Physiology and Temperature Sensitivity of a Big Beetle and its Mimic
As temperatures get warmer everywhere, including here in the Santa Fe area, how well will beetles be able to adapt? Ground-dwelling arthropods such as Tenebrionid beetles play a huge role in nutrient cycling in arid environments, so the loss of common species will have effects that cascade through the ecosystem.
Eleodes obscura is a large (> 3 cm), common, widespread species of beetle. They can be found from northern Mexico to Southern Washington, and east to Montana (see filled symbols in the map below). There are currently four recognized subspecies based on the patterning of the elytra. The subspecies at the lab, E. o. dispersa, is characterized by comparatively weak ridges on the elytra. Like all species of Eleodes, E. obscura produces defensive compounds from glands in the rear of the abdomen.
The species Philolithus elatus is supposed to be a Batesian mimic of Eleodes obscura. Philolithus belongs to a subfamily of Tenebrionids that do not produce defensive compounds.

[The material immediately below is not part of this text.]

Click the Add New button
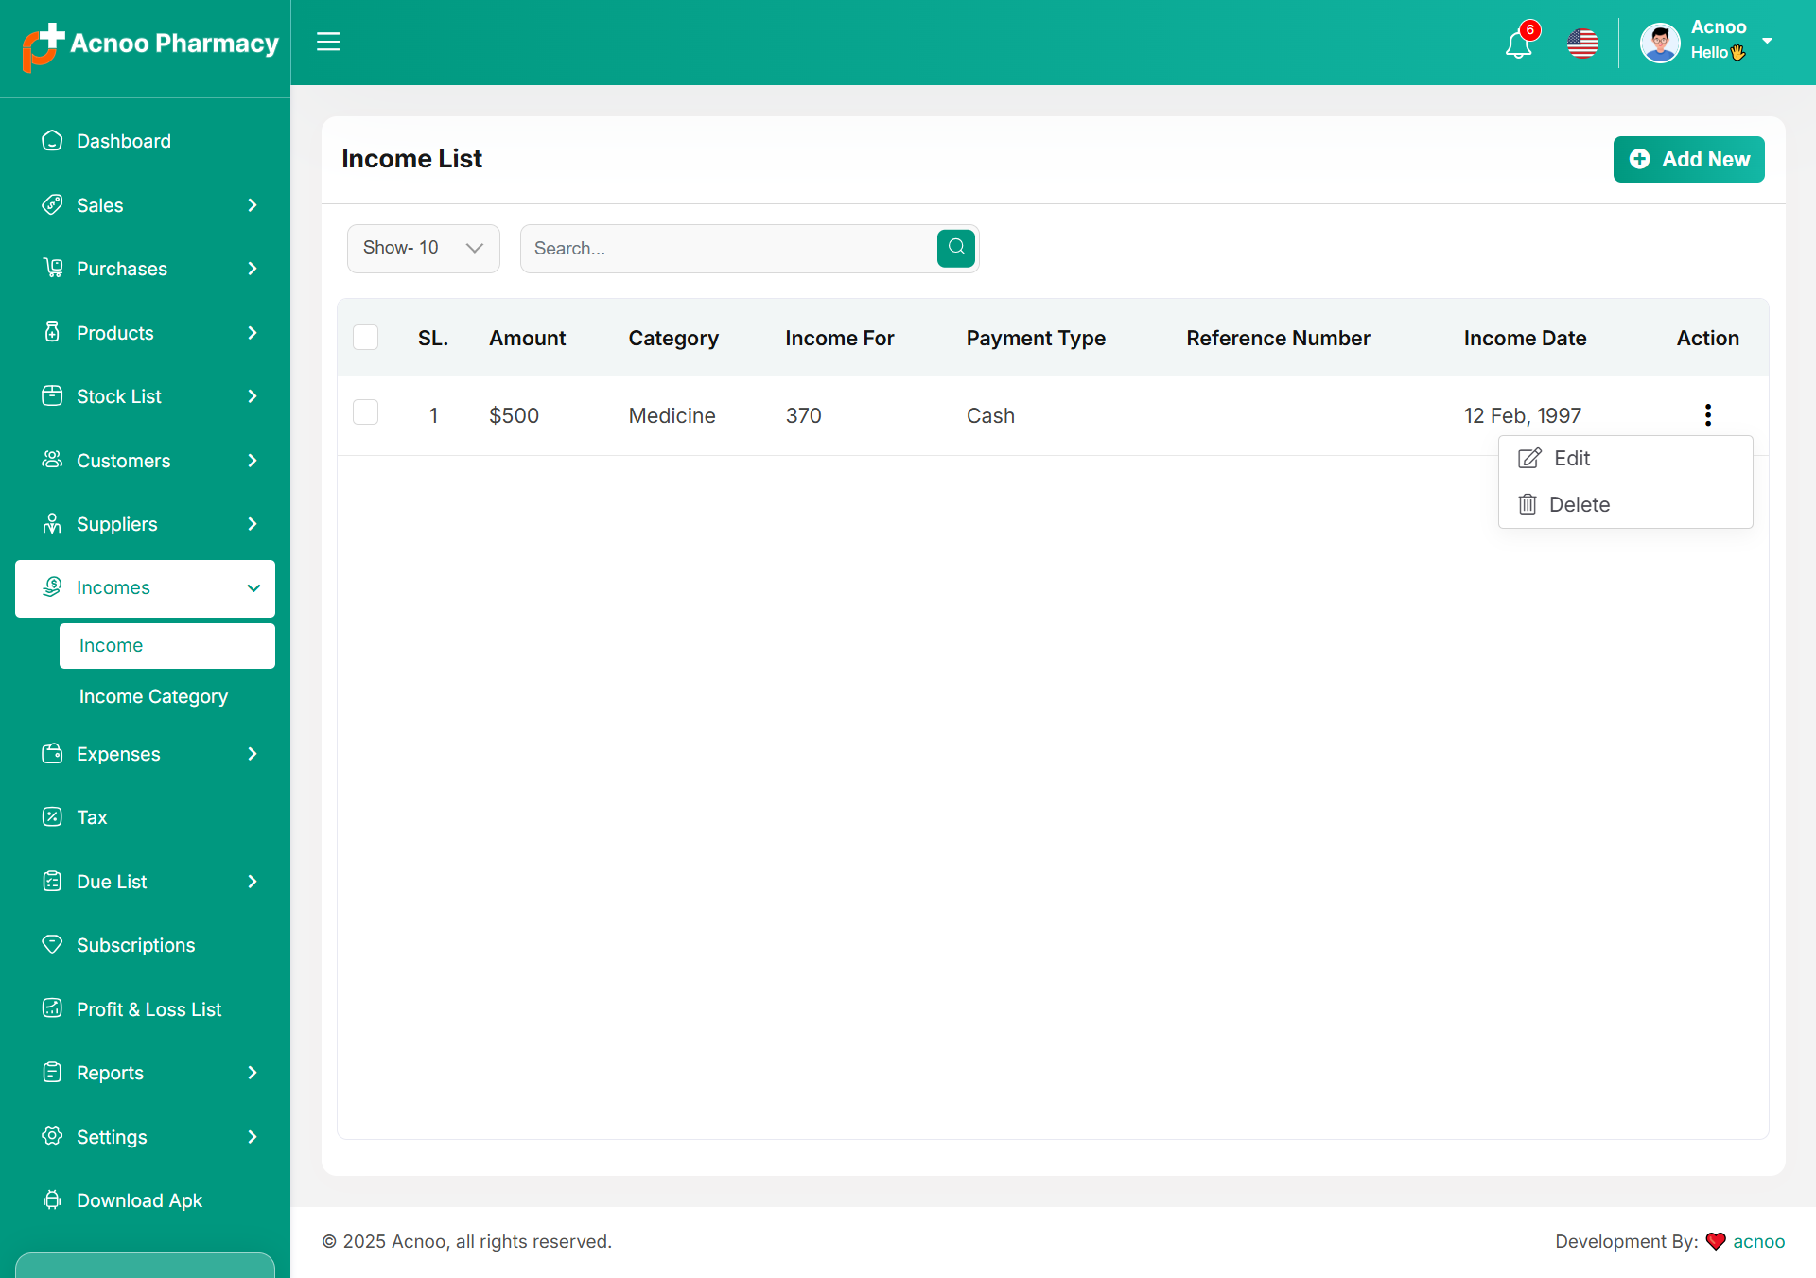The width and height of the screenshot is (1816, 1278). click(x=1688, y=159)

Instead, P. elatus physically resembles E. obscura, and it is thought that this resemblance deters predators from eating them. When an undefended species (mimic) looks like one that is defended (model), it is referred to as Batesian mimicry, and it is thought that the mimic will have an advantage because it does not need to expend energy in producing an actual defense.
Like E. obscura, P. elatus has multiple recognized subspecies (open symbols on map). Brown (1971) reported a correspondence between the distribution of the subspecies of E. obscura and P. elatus, such that those with the most resemblance were found together. For example, the elytra of E. o. dispersa (filled green circles on map) have less distinct grooves and more little punctures than subspecies found elsewhere. Philolitus elatus infernus (open green circles on map), the subspecies whose range overlaps that of E. o. dispersa, has a similar pattern on its elytra. It has also been reported that P. elatus mimics the defensive behavior of E. obscura, which performs “headstands” to raise its abdomen and deploy its defensive glands.

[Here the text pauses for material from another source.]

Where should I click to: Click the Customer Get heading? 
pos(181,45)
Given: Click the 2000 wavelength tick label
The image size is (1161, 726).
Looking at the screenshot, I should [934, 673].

The model-mimic relationship between the two species allows us to test the hypothesis that chemical defense has a metabolic cost. It seems reasonable that maintaining and filling the glands will cost energy. Can this cost be measured?
The goal of this study is to better understand the relationship between the two species, and experiments are ongoing to answer the folowing questions:
- How closely does the headstanding behavior of P. elatus match that of E. obscura? We have been performing field observations to compare the responses of the two species to an approaching threat.

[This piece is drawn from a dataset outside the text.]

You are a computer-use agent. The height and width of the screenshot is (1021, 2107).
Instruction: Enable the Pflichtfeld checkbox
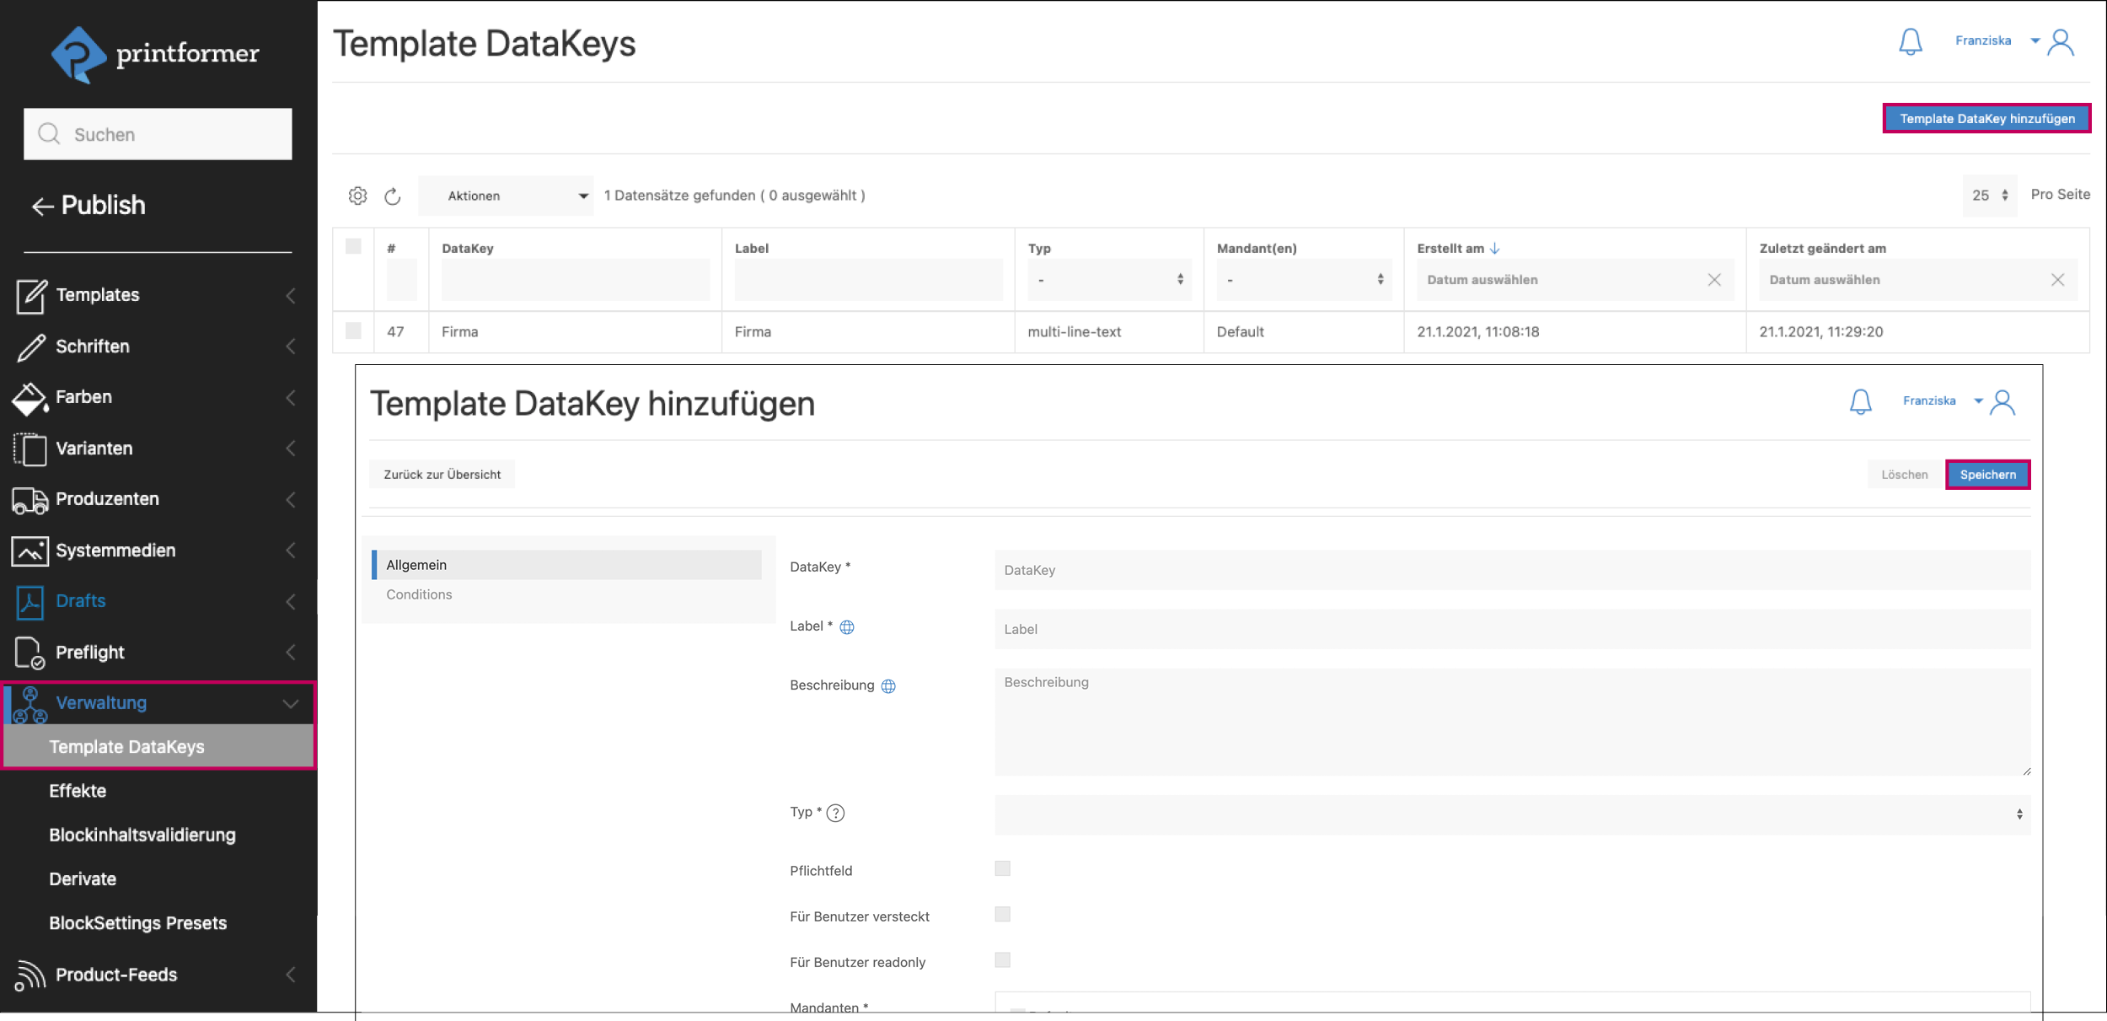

- Is there a measurable difference in metabolic rate, measured as oxygen consumption, between the two species? Resting oxygen consumption is being measured using coulometric respirometry.
- Is there a difference between the heat tolerance of the two species? Oxygen consumption is being measured at multiple temperatures to determine if they have different susceptibility to thermal stress.
- Are the lifespans of the two species different? Adult Eleodes obscura are known to live for several years, while relatives of P. elatus live only a single season. Is P. elatus also short-lived?